We believe, however, the employer has overstated the breadth and impact of the 1978 enactment. As the court stated in Roberts v. Matrix Services, Inc., 863 P.2d 1242, 1244 (Okla.1993): “In the case of permanent partial disability, the worker may be able to work, but the award recognizes a diminishment of bodily function and attendant effect on wage-earning capacity.” (Emphasis added.) “Compensation is not paid to reimburse for injuries sustained. It is awarded for compensation in lieu of wages during the duration of the impairment.” Crocker v. Crocker, 824 P.2d 1117, 1125-26 (Okla.1991).

The Workers’ Compensation Act establishes the exclusive schedule of compensation to be employed under the Act. 85 O.S.1991, § 22. Medical evidence evaluating the nature and extent of physical impairment must be in substantial compliance with the “latest publication of the American Medical Association’s ‘Guides to the Evaluation of Permanent Impairment’ in effect at the time of the incident for which compensation is sought.” 85 O.S.1991, § 3(11); Workers’ Compensation Court Rules 20(D) and 21, 85 O.S.1991, ch. 4, app.

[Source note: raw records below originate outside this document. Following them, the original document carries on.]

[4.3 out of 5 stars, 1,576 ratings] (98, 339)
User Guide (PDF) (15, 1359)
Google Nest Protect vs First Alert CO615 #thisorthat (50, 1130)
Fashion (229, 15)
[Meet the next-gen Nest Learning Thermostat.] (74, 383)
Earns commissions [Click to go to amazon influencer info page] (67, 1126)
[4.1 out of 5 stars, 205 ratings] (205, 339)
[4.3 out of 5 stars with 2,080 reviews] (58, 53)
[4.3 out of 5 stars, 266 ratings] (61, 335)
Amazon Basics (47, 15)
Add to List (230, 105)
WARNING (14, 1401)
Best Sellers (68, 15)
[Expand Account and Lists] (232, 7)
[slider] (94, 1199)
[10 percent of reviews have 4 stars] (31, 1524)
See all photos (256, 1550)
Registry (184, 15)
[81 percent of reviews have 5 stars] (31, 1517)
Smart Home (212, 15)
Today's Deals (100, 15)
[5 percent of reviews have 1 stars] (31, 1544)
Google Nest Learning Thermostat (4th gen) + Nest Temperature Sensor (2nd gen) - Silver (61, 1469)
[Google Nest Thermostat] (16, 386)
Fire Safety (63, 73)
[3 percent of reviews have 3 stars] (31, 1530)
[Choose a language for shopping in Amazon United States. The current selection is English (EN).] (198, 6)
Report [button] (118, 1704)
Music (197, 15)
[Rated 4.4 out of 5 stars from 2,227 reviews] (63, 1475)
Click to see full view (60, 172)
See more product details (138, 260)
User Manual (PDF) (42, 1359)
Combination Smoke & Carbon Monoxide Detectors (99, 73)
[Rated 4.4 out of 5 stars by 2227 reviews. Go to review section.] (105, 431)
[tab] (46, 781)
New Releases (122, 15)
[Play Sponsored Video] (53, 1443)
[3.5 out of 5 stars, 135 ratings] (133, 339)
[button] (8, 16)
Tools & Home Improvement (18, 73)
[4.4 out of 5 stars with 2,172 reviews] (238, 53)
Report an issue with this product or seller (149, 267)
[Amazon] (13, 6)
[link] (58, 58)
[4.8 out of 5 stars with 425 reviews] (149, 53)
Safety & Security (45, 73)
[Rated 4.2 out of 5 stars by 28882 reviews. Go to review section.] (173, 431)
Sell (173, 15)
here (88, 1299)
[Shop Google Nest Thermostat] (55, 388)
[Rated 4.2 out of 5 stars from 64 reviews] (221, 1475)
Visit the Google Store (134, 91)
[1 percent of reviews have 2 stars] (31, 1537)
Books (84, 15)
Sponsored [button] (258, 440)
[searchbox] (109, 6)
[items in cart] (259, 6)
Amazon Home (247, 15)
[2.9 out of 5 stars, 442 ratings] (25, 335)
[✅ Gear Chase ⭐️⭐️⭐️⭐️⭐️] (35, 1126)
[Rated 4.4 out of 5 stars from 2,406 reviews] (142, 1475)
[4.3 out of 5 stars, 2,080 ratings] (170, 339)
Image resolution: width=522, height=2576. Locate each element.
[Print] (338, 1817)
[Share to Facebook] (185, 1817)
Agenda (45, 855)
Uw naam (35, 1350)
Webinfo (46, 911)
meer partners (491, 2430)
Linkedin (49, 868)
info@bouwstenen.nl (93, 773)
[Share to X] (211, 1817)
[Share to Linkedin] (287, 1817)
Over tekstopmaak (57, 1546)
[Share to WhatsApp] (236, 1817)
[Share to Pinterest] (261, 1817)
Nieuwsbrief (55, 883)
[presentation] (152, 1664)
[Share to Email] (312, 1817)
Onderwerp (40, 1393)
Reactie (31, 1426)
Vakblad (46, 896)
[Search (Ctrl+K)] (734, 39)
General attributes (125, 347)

Section 22(7) is relevant only when competent medical evidence supports a finding that a claimant had “a previous impairment which produced permanent disabili-ty_” (Emphasis added.) The Guides explains the distinction as follows: “Impairment” is a medical determination of an “individual’s health status,” whereas “disability” is a legal determination assessing the “interaction between impairment and external demands,” such as “an alteration of an individual’s capacity to meet personal, social, or occupational demands or to meet statutory or regulatory requirements.” American Medical Association Guides to the Evaluation of Permanent Impairment 2 (3d ed. 1989). That is, “‘impairment’ is what is wrong with the health of an individual; ‘disability’ is the gap between what the individual can do and what the individual needs or wants to do.” Id. “[I]f the individual is able to meet a particular set of demands, the individual is not ‘disabled’ with respect to those demands, even though medical evaluation may reveal impairment.” Id.

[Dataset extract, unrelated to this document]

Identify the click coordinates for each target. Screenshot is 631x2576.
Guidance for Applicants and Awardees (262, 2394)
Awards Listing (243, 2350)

*961In this matter, it is not necessary to address the claimant’s challenge to the probative value of the independent medical examiner’s opinion regarding pre-existing diminishment of the claimant’s uncorrected vision. We find there is no evidence to support the preliminary conclusion that the claimant’s preexisting visual impairment, if any, caused any disability as defined by the Guides. Indeed, the evidence unequi-vocably proved that, before his injury, the claimant was able to meet all personal and employment-related demands and therefore “is not disabled with respect to those demands, even though medical evidence may reveal impairment.”

We hold no competent evidence supports the trial court’s order reducing the award for permanent disability caused by the work-related total loss of use of the claimant’s left eye by deducting therefrom any pre-existing impairment. The order under review is vacated in part and the matter is remanded with directions to enter an order awarding the claimant 32.8 weeks accrued compensation at $185 per week. The award for disfigurement is sustained.

SUSTAINED IN PART, VACATED IN PART, AND REMANDED WITH DIRECTIONS.

TAYLOR, V.C.J., and REIF, J., concur.